Goal of the exercise: Report all lines in the records that hold the string "участников".

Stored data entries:
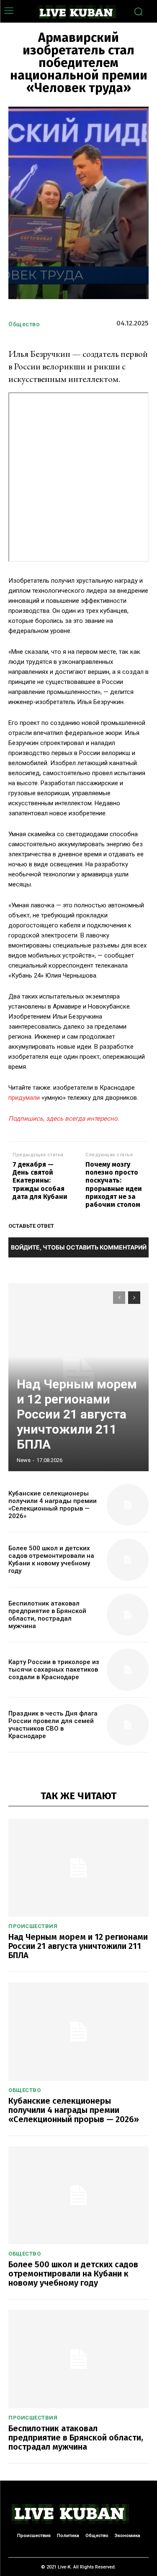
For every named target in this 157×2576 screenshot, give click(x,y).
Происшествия (32, 1926)
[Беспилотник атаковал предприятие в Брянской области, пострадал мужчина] (128, 1615)
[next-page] (134, 1297)
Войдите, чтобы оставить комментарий (79, 1247)
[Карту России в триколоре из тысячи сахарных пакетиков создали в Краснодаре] (128, 1670)
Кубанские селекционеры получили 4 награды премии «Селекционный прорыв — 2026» (52, 1505)
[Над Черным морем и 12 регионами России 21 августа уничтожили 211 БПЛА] (78, 1868)
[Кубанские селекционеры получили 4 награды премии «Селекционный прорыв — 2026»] (128, 1505)
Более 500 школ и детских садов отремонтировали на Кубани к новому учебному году (51, 1559)
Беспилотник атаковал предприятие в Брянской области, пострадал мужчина (47, 1615)
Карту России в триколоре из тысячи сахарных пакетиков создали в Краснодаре (53, 1669)
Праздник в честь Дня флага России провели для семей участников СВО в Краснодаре (53, 1725)
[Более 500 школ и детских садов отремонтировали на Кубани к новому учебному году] (128, 1560)
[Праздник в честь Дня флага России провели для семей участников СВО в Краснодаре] (128, 1725)
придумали (24, 1097)
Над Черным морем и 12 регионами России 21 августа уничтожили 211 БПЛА (77, 1414)
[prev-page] (119, 1297)
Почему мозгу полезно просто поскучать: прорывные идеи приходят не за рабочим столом (113, 1184)
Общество (24, 324)
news (24, 1460)
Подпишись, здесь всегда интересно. (63, 1118)
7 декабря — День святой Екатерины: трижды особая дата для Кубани (40, 1180)
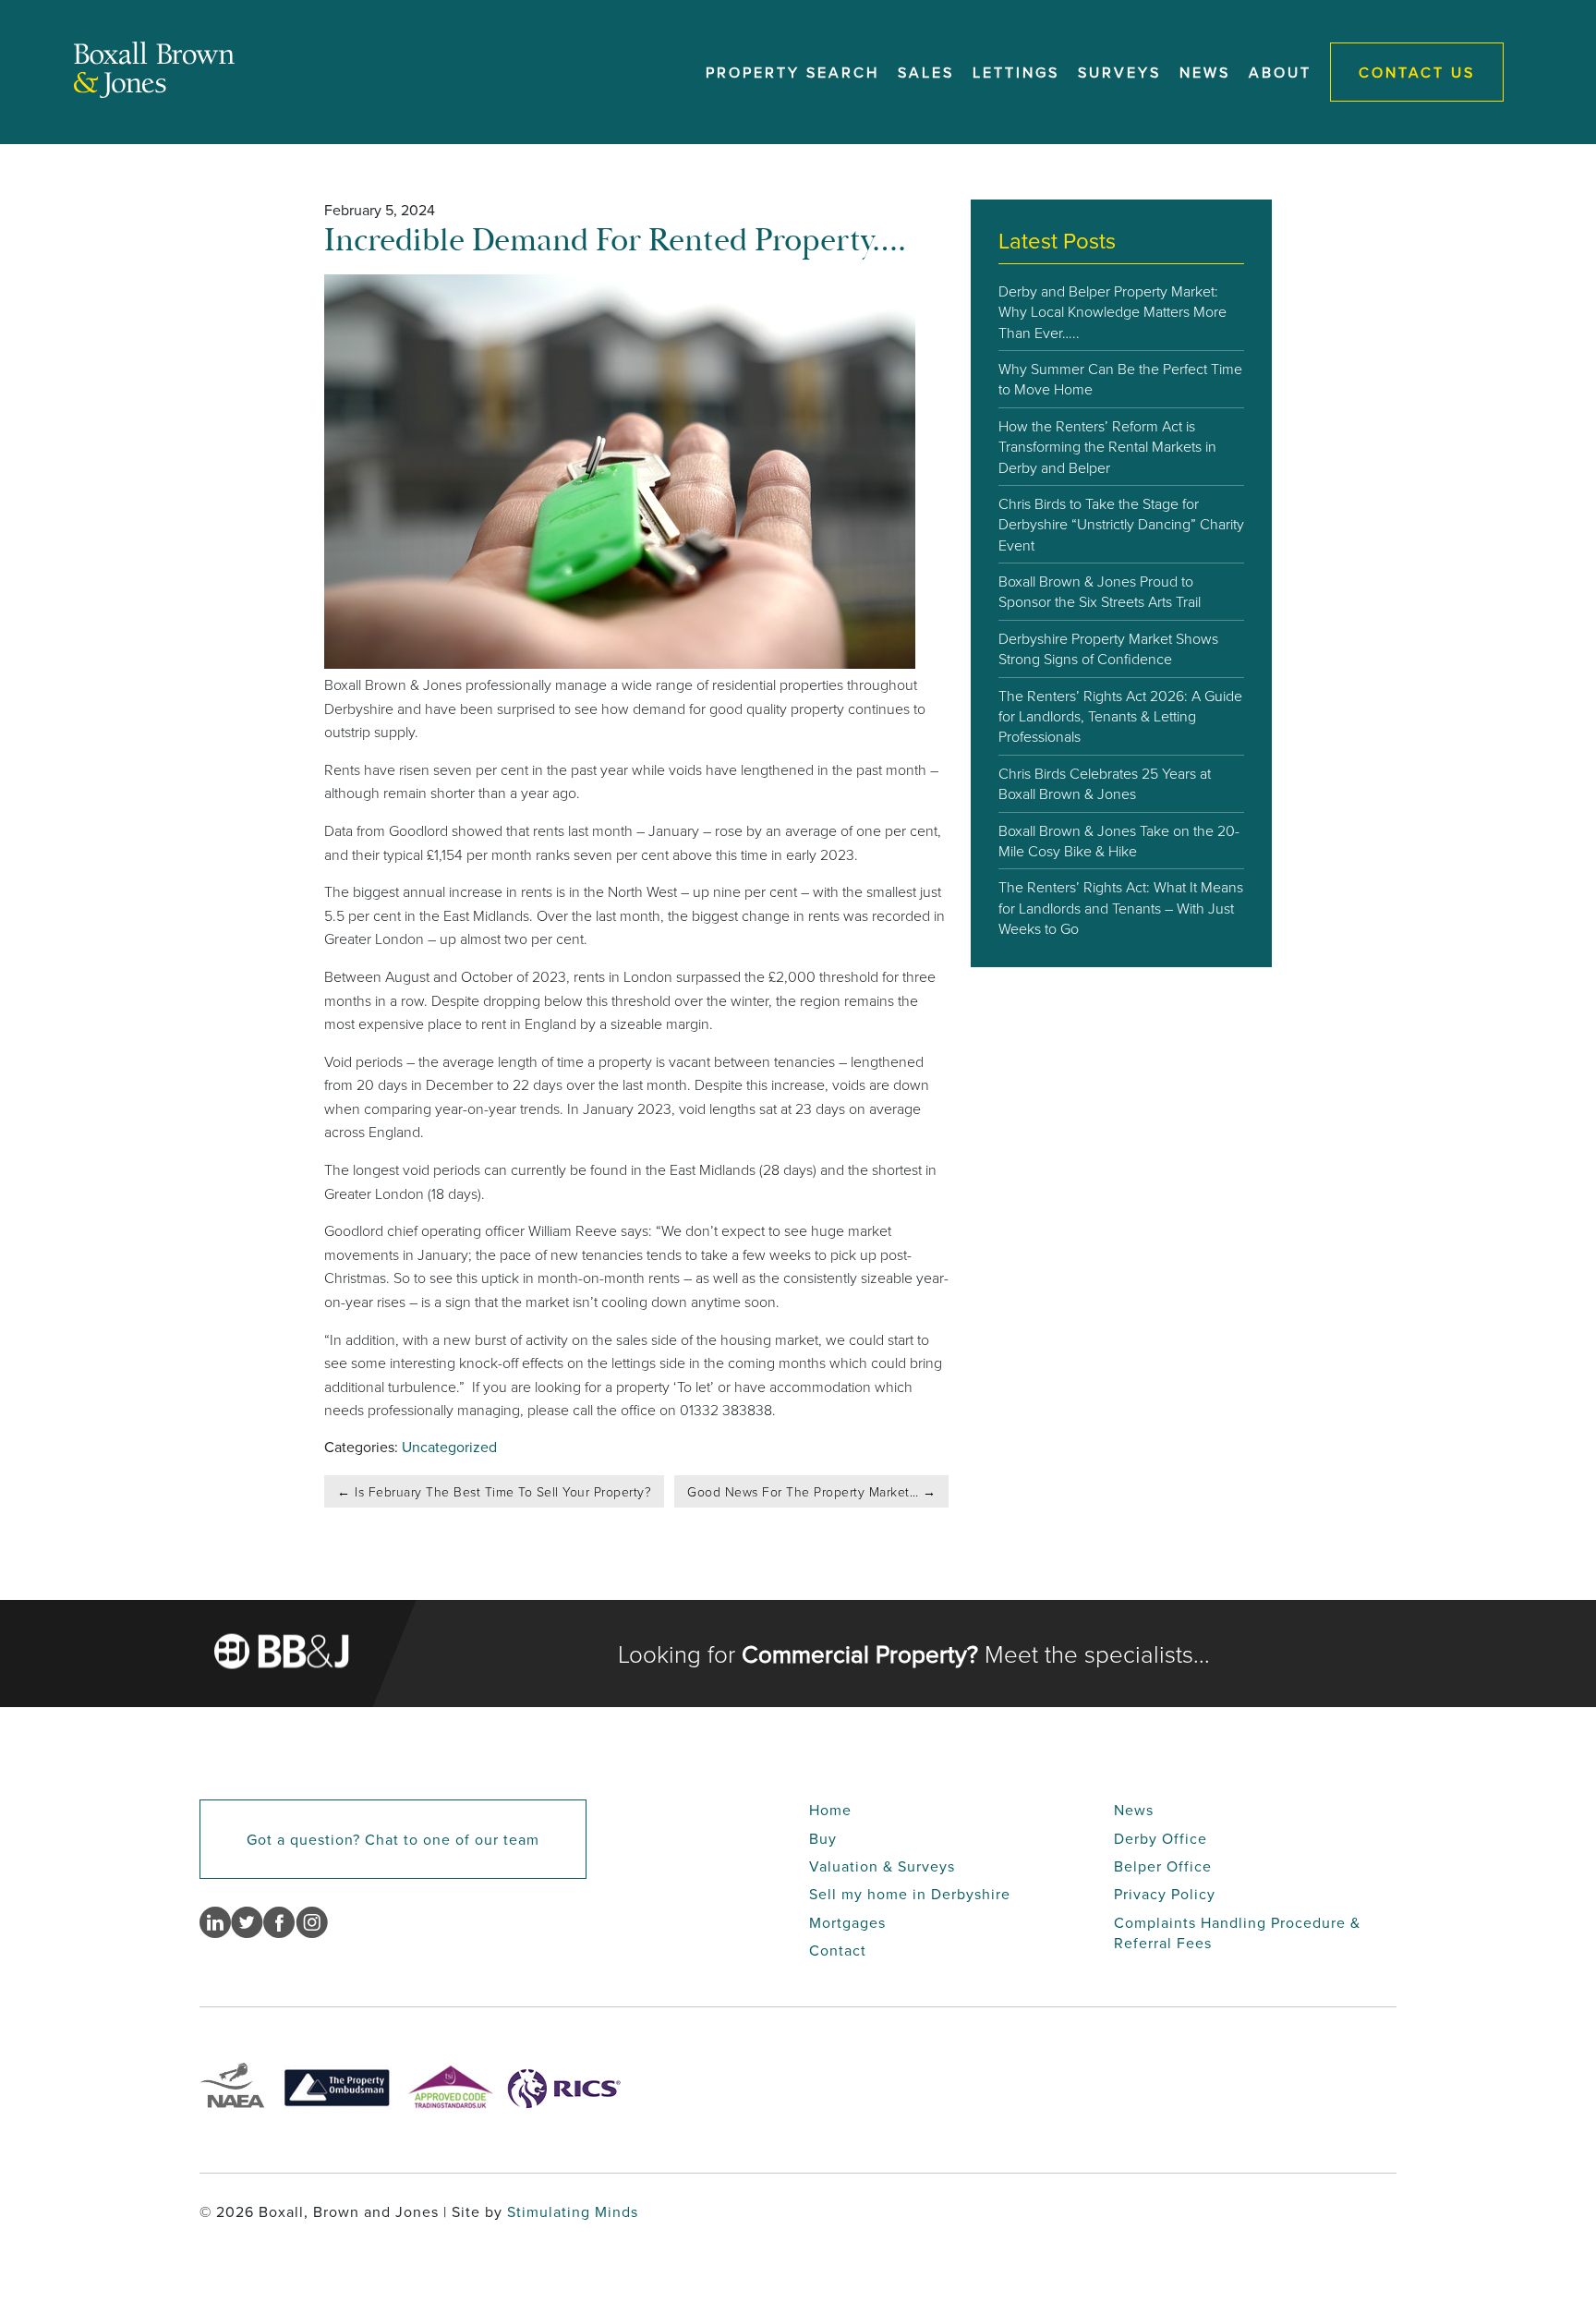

Task response:
Праздник в честь Дня флага России провели для семей участников СВО в Краснодаре (53, 1725)
[Праздник в честь Дня флага России провели для семей участников СВО в Краснодаре] (128, 1725)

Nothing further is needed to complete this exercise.